- [Exercise directions] When you print the records, keep every line identical to the original.

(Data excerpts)
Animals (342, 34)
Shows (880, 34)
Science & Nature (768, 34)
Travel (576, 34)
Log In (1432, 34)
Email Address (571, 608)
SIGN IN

- [Response for this exercise]
Animals (342, 34)
Shows (880, 34)
Science & Nature (768, 34)
Travel (576, 34)
Log In (1432, 34)
Email Address (571, 608)
SIGN IN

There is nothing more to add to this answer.